What is a Plant-Based Diet?

Plant-based diet as the name suggests focuses on food primarily from plants, including fruits, vegetables, whole grains, nuts, seeds, and legumes. A plant-based diet may include limited animal products or exclude animal products altogether.

What are the Advantages of a Plant-Based Diet?

  • Nutrient-rich diet – Choosing a plant-based diet loads your body with vitamins, minerals, fiber, and antioxidants.

  • Lower disease risk Research reveals that plant-based diets can lower the risk of obesity, type 2 diabetes, hypertension, heart disease, and certain cancers.

  • Weight management – Plant-based diets are packed with fiber and have lower calories and fat, which can aid weight loss or help maintain a healthy weight.

  • Environmental-friendly – According to Harvard T.H. Chan, plant-based food options help lower gas emissions.

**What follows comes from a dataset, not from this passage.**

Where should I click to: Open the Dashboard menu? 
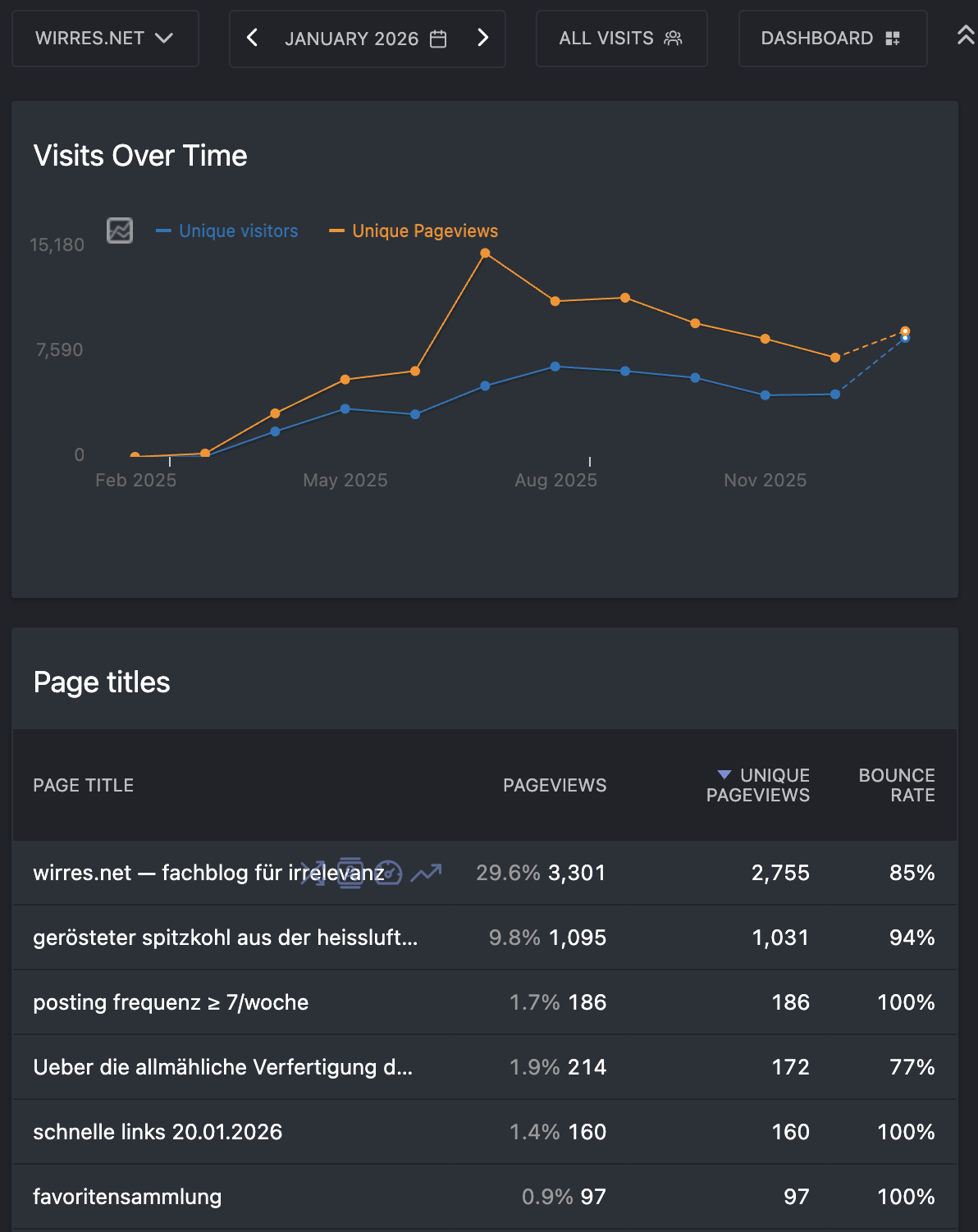831,39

UK studies further show that cutting down on meat and dairy consumption may slow down the impact of heating emissions, land use, and water pollution, thus slowing down the impact of global warming.

  • Ethical considerations – Consuming fewer animal products aligns with animal welfare values.

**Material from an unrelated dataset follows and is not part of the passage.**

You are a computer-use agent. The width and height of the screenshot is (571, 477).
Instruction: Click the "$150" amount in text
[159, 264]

What are the Disadvantages of a Plant-Based Diet?

  • Nutrient deficiencies – Maintaining a strict plant-based diet, like what vegans do, need careful planning, otherwise, you might miss out on essential vitamins and minerals from animal-based food.

  • Social hurdles – Sometimes it may be challenging to find plant-based options while dining at restaurants or attending gatherings.

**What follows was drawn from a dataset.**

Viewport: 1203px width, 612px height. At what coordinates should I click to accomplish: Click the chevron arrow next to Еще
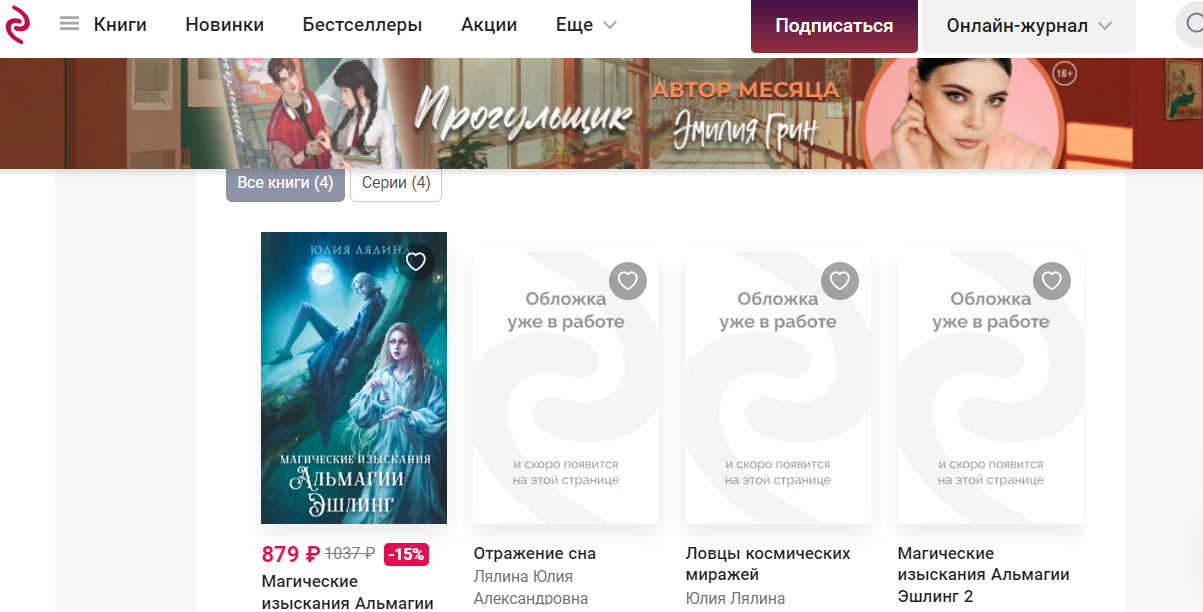click(609, 25)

  • Cost – Certain plant-based meat substitutes (e.g. plant-based nuggets, sausages, burgers, etc.) may be more expensive than real meat.

How to Get Started with a Plant-Based Diet

  • Take small steps

  • * Transitioning to a plant-based diet is not something you do overnight. For a smooth shift, gradually add more vegetables, fruits, whole grains, and other plant-based food to your meals.

  • *How about going meat-free for a day of your choice each week (e.g. Meatless Monday)? This is an easier way to adjust your taste and change your habits gradually. You can add more meatless days as you go along.
  • Explore new tastes

    *A plant-based diet doesn’t have to be bland or boring, nor is it limited to steamed vegetables and salads. If you take time to explore, you’ll discover that many cuisines like Asian, Indian, Mediterranean, Mexican, Italian, and more, offer interesting dishes and flavors.

    *Don’t be afraid to experiment and be innovative with seasonings and herbs. Sometimes, spicing up a traditional dish can bring out bold and interesting tastes.

    *Get inspiration from plant-based advocates such as social media influencers, check out cookbooks, find recipes online, and join a plant-based community group that shares the same goals.

    *Be open to trying tasty meat substitutes that may look and taste similar to meat (usually made from tofu, seitan, and tempeh). Meat alternatives are great sources of protein and can help you in your diet transition.

  • Plan ahead

    *When dining out, it’s best to select the restaurant in advance so you can check their menu to see if they have plant-based options.

    *At home, prepping your meals weekly will save you time, making cooking more efficient, and helping you stay on track of your plant-based diet goals.

    *Consider starting with a clean slate by cleaning out your refrigerator and pantry, and stocking on whole grains, dried fruits, seeds, nuts, lentils, herbs, spices, and healthy oils. Having accessible ingredients at home allows you to cultivate a healthy food environment and to make the transition easier.

In a Nutshell

Whether you want to boost your health, maintain a good weight, be kinder to the environment and animals, or just want to try something new, choosing a plant-based diet can bring positive change.